** Excerpted data **
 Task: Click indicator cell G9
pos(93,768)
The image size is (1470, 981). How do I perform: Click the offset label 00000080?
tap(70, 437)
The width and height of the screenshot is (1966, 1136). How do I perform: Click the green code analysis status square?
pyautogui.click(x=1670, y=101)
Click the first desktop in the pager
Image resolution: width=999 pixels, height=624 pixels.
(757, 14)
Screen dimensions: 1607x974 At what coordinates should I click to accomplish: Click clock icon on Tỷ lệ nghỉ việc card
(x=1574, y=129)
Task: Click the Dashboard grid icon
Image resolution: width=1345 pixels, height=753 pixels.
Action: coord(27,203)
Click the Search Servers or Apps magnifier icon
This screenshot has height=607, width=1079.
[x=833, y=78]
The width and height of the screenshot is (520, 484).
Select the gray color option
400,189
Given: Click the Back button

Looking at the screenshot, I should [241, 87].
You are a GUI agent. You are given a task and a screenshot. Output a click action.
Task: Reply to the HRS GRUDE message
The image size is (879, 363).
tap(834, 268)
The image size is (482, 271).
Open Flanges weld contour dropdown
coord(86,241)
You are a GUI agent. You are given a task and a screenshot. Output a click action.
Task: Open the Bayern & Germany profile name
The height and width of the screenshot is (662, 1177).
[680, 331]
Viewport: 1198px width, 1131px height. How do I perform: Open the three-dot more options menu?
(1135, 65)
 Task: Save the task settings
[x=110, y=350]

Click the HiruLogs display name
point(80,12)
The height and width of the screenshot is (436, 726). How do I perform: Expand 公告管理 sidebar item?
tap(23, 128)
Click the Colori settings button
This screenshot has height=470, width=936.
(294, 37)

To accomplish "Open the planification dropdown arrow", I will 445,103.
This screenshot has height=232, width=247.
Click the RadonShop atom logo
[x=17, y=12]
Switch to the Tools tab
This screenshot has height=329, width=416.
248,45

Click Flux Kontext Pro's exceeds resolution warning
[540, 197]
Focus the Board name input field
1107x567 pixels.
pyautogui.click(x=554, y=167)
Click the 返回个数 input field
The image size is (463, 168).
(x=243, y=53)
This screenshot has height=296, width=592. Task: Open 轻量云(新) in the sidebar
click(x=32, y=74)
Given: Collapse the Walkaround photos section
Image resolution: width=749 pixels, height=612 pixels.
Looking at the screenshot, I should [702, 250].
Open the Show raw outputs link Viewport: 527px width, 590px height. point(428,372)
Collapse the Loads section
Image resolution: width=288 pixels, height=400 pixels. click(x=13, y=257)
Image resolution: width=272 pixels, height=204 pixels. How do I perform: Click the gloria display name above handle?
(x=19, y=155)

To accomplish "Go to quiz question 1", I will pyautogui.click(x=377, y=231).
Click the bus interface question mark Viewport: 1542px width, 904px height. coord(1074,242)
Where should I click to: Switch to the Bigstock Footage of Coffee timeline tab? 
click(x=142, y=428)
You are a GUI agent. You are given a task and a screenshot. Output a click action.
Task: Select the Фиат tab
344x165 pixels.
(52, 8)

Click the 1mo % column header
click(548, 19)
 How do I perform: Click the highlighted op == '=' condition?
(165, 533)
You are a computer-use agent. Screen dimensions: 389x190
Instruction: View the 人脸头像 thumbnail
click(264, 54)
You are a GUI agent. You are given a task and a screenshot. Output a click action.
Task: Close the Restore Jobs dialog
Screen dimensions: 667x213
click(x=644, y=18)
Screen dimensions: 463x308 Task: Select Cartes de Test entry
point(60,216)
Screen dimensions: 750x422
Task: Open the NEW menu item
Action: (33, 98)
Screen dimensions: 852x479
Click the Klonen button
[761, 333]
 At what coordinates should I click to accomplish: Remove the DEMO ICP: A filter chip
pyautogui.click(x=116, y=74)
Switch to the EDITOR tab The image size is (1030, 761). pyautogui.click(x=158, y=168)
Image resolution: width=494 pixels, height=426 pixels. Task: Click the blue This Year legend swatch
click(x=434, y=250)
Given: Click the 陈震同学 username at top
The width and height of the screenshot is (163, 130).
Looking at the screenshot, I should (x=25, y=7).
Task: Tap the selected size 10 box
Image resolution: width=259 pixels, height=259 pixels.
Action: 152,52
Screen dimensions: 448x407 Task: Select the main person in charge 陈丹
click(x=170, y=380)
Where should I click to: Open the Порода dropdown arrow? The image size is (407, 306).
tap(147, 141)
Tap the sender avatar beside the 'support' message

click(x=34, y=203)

** Description of the task **
Write out all of the entries above word for word, keeping every line as it appears.

** Response for this exercise **
 Task: Click indicator cell G9
pos(93,768)
The image size is (1470, 981). How do I perform: Click the offset label 00000080?
tap(70, 437)
The width and height of the screenshot is (1966, 1136). How do I perform: Click the green code analysis status square?
pyautogui.click(x=1670, y=101)
Click the first desktop in the pager
Image resolution: width=999 pixels, height=624 pixels.
(757, 14)
Screen dimensions: 1607x974 At what coordinates should I click to accomplish: Click clock icon on Tỷ lệ nghỉ việc card
(x=1574, y=129)
Task: Click the Dashboard grid icon
Image resolution: width=1345 pixels, height=753 pixels.
Action: coord(27,203)
Click the Search Servers or Apps magnifier icon
This screenshot has height=607, width=1079.
[x=833, y=78]
The width and height of the screenshot is (520, 484).
Select the gray color option
400,189
Given: Click the Back button

Looking at the screenshot, I should [241, 87].
You are a GUI agent. You are given a task and a screenshot. Output a click action.
Task: Reply to the HRS GRUDE message
The image size is (879, 363).
tap(834, 268)
The image size is (482, 271).
Open Flanges weld contour dropdown
coord(86,241)
You are a GUI agent. You are given a task and a screenshot. Output a click action.
Task: Open the Bayern & Germany profile name
The height and width of the screenshot is (662, 1177).
[680, 331]
Viewport: 1198px width, 1131px height. How do I perform: Open the three-dot more options menu?
(1135, 65)
 Task: Save the task settings
[x=110, y=350]

Click the HiruLogs display name
point(80,12)
The height and width of the screenshot is (436, 726). How do I perform: Expand 公告管理 sidebar item?
tap(23, 128)
Click the Colori settings button
This screenshot has height=470, width=936.
(294, 37)

To accomplish "Open the planification dropdown arrow", I will 445,103.
This screenshot has height=232, width=247.
Click the RadonShop atom logo
[x=17, y=12]
Switch to the Tools tab
This screenshot has height=329, width=416.
248,45

Click Flux Kontext Pro's exceeds resolution warning
[540, 197]
Focus the Board name input field
1107x567 pixels.
pyautogui.click(x=554, y=167)
Click the 返回个数 input field
The image size is (463, 168).
(x=243, y=53)
This screenshot has height=296, width=592. Task: Open 轻量云(新) in the sidebar
click(x=32, y=74)
Given: Collapse the Walkaround photos section
Image resolution: width=749 pixels, height=612 pixels.
Looking at the screenshot, I should [702, 250].
Open the Show raw outputs link Viewport: 527px width, 590px height. point(428,372)
Collapse the Loads section
Image resolution: width=288 pixels, height=400 pixels. click(x=13, y=257)
Image resolution: width=272 pixels, height=204 pixels. How do I perform: Click the gloria display name above handle?
(x=19, y=155)

To accomplish "Go to quiz question 1", I will pyautogui.click(x=377, y=231).
Click the bus interface question mark Viewport: 1542px width, 904px height. coord(1074,242)
Where should I click to: Switch to the Bigstock Footage of Coffee timeline tab? 
click(x=142, y=428)
You are a GUI agent. You are given a task and a screenshot. Output a click action.
Task: Select the Фиат tab
344x165 pixels.
(52, 8)

Click the 1mo % column header
click(548, 19)
 How do I perform: Click the highlighted op == '=' condition?
(165, 533)
You are a computer-use agent. Screen dimensions: 389x190
Instruction: View the 人脸头像 thumbnail
click(264, 54)
You are a GUI agent. You are given a task and a screenshot. Output a click action.
Task: Close the Restore Jobs dialog
Screen dimensions: 667x213
click(x=644, y=18)
Screen dimensions: 463x308 Task: Select Cartes de Test entry
point(60,216)
Screen dimensions: 750x422
Task: Open the NEW menu item
Action: (33, 98)
Screen dimensions: 852x479
Click the Klonen button
[761, 333]
 At what coordinates should I click to accomplish: Remove the DEMO ICP: A filter chip
pyautogui.click(x=116, y=74)
Switch to the EDITOR tab The image size is (1030, 761). pyautogui.click(x=158, y=168)
Image resolution: width=494 pixels, height=426 pixels. Task: Click the blue This Year legend swatch
click(x=434, y=250)
Given: Click the 陈震同学 username at top
The width and height of the screenshot is (163, 130).
Looking at the screenshot, I should (x=25, y=7).
Task: Tap the selected size 10 box
Image resolution: width=259 pixels, height=259 pixels.
Action: 152,52
Screen dimensions: 448x407 Task: Select the main person in charge 陈丹
click(x=170, y=380)
Where should I click to: Open the Порода dropdown arrow? The image size is (407, 306).
tap(147, 141)
Tap the sender avatar beside the 'support' message

click(x=34, y=203)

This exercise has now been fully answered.